begin Supplied data

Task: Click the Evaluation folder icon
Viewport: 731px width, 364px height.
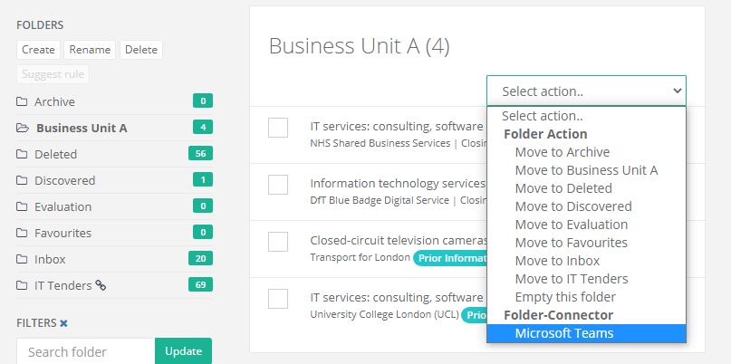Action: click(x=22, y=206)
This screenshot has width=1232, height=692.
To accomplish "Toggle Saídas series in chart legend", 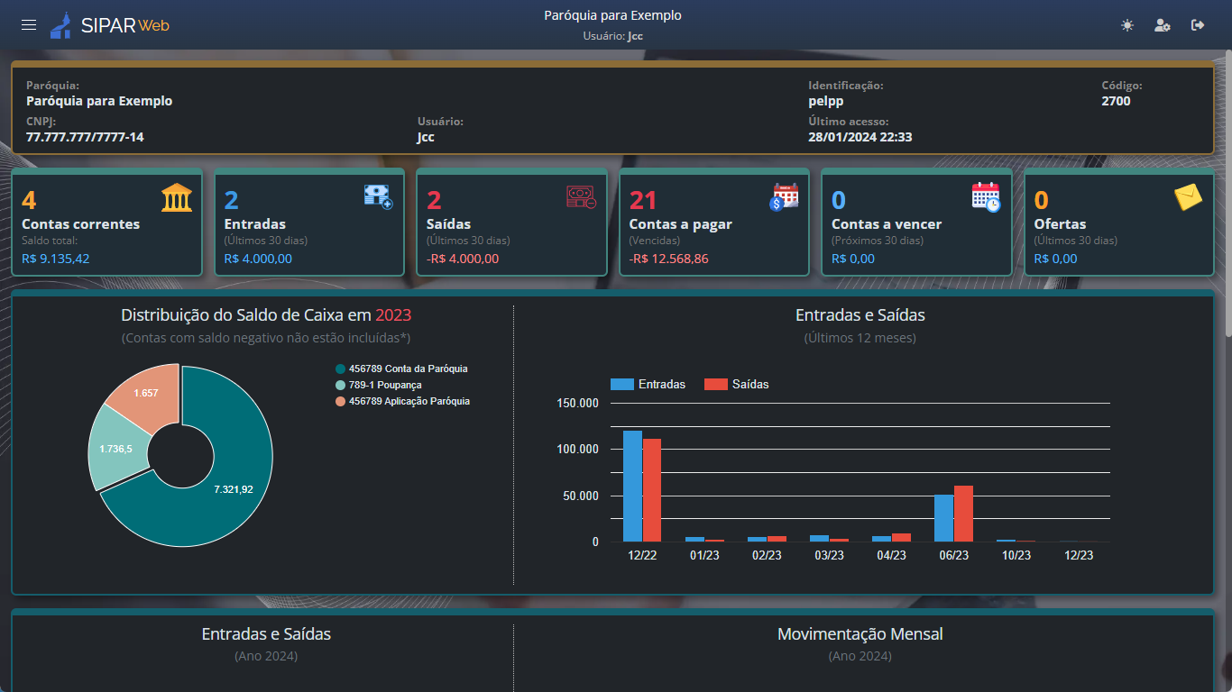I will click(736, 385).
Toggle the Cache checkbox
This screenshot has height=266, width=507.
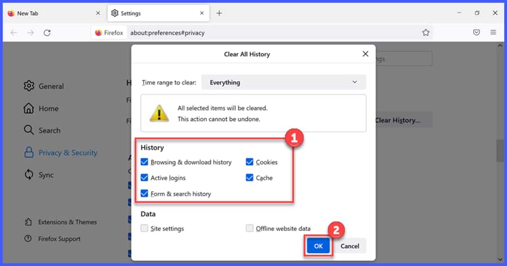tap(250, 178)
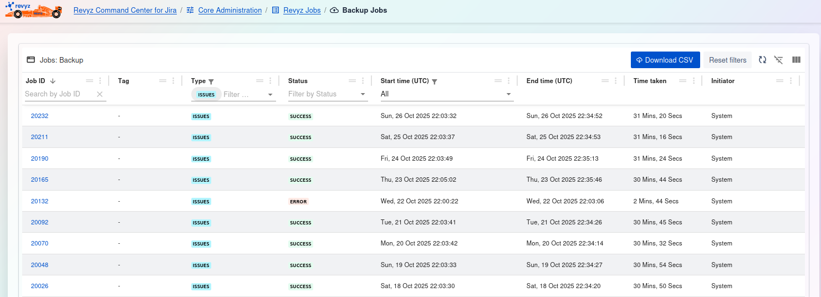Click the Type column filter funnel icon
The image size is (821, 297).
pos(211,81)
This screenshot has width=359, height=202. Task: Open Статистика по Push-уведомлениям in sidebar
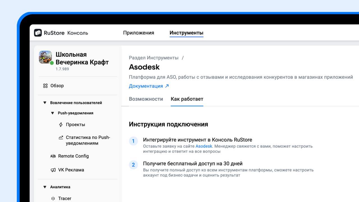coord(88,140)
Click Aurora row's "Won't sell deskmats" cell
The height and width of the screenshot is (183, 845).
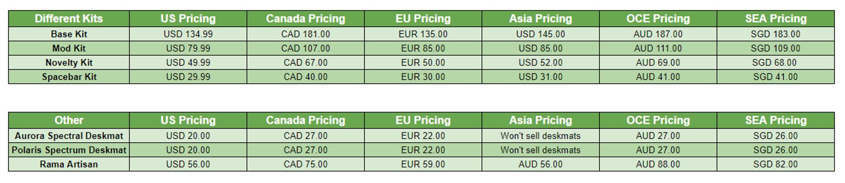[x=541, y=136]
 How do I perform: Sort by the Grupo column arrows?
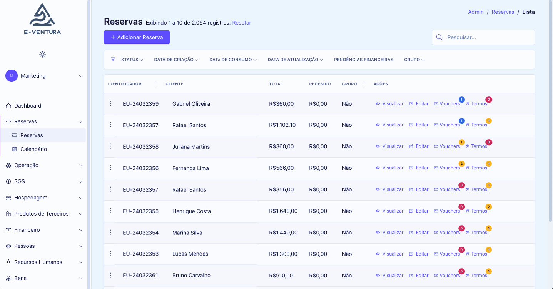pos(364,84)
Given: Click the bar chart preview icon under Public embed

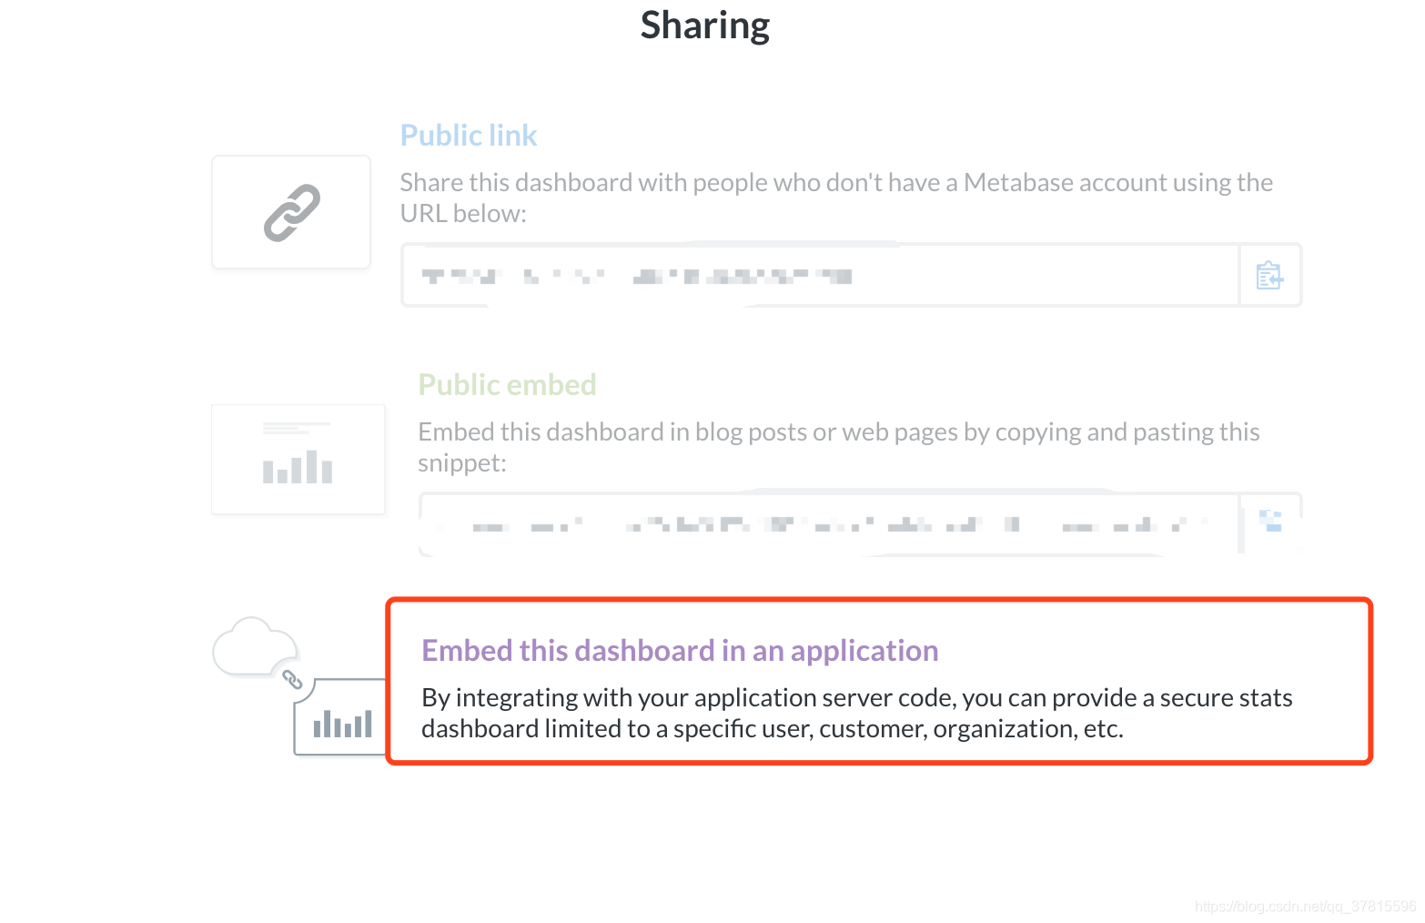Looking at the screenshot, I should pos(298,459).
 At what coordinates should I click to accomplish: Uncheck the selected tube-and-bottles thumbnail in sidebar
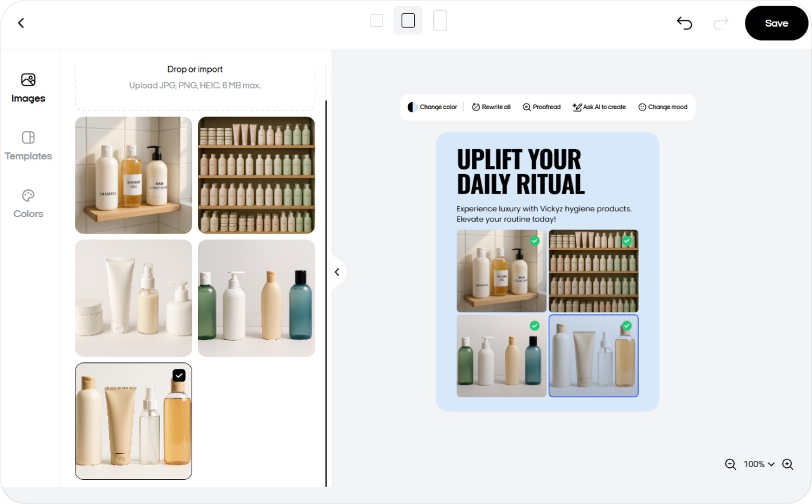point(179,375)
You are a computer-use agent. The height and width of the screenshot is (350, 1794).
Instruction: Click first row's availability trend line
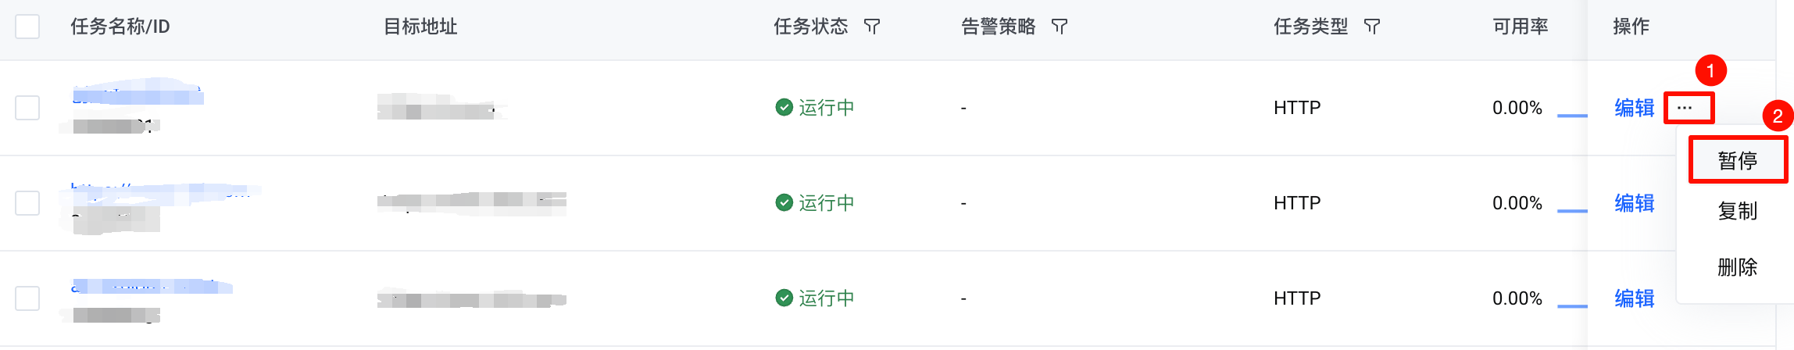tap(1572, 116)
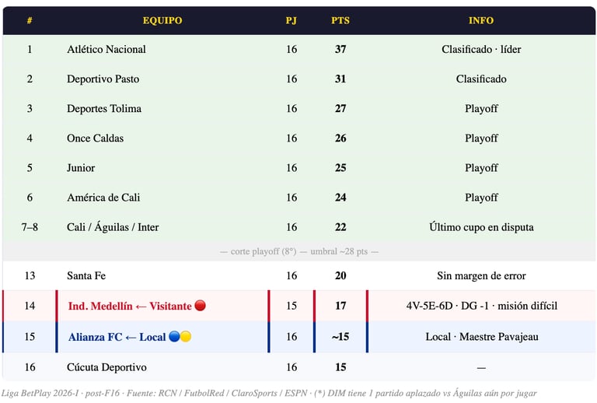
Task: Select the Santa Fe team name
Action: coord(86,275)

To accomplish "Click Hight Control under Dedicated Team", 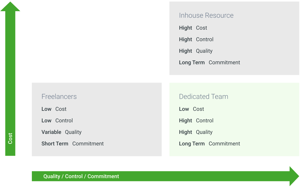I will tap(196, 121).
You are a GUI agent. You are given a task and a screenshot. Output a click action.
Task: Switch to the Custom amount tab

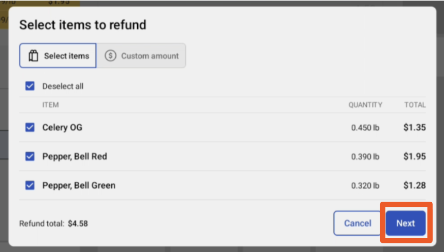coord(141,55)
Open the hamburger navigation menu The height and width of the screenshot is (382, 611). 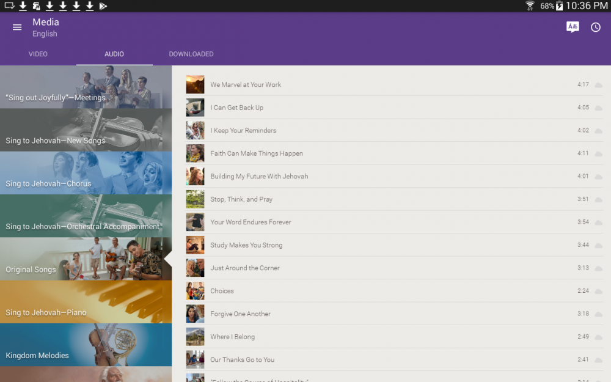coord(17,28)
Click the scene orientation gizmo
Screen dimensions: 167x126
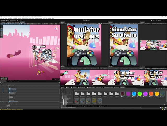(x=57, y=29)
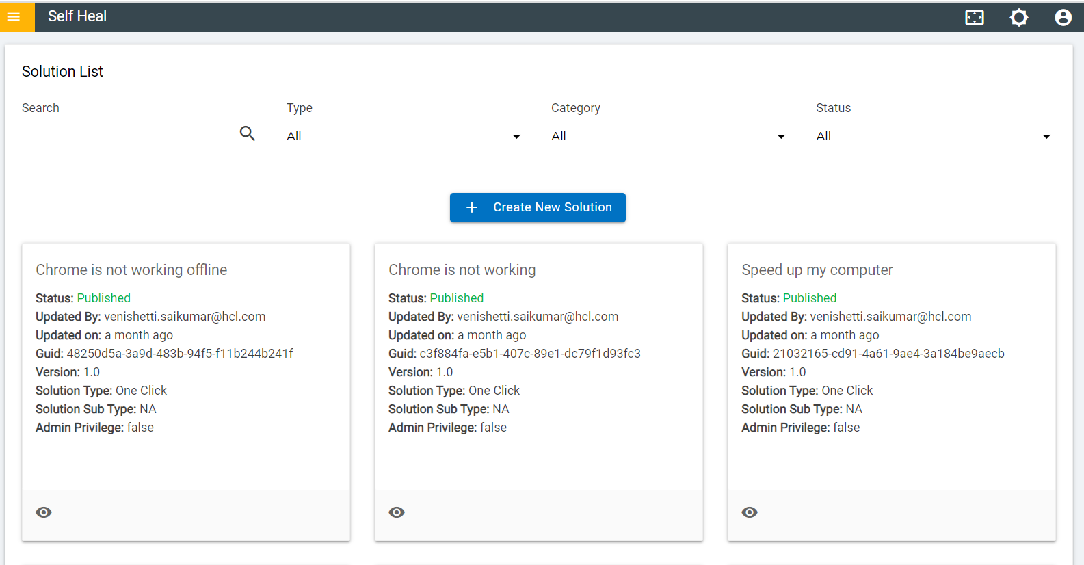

end Supplied data

» **Problem to solve**
Please reproduce the source records starting at the line containing "Click the scene orientation gizmo" and ending at the end of the records, including the requests. Scale every coordinate in the answers by 0.25 and round to whole numbers, rounding halves up, and omit the pictures.

» **Exercise answer**
Click the scene orientation gizmo
Screen dimensions: 167x126
(x=14, y=7)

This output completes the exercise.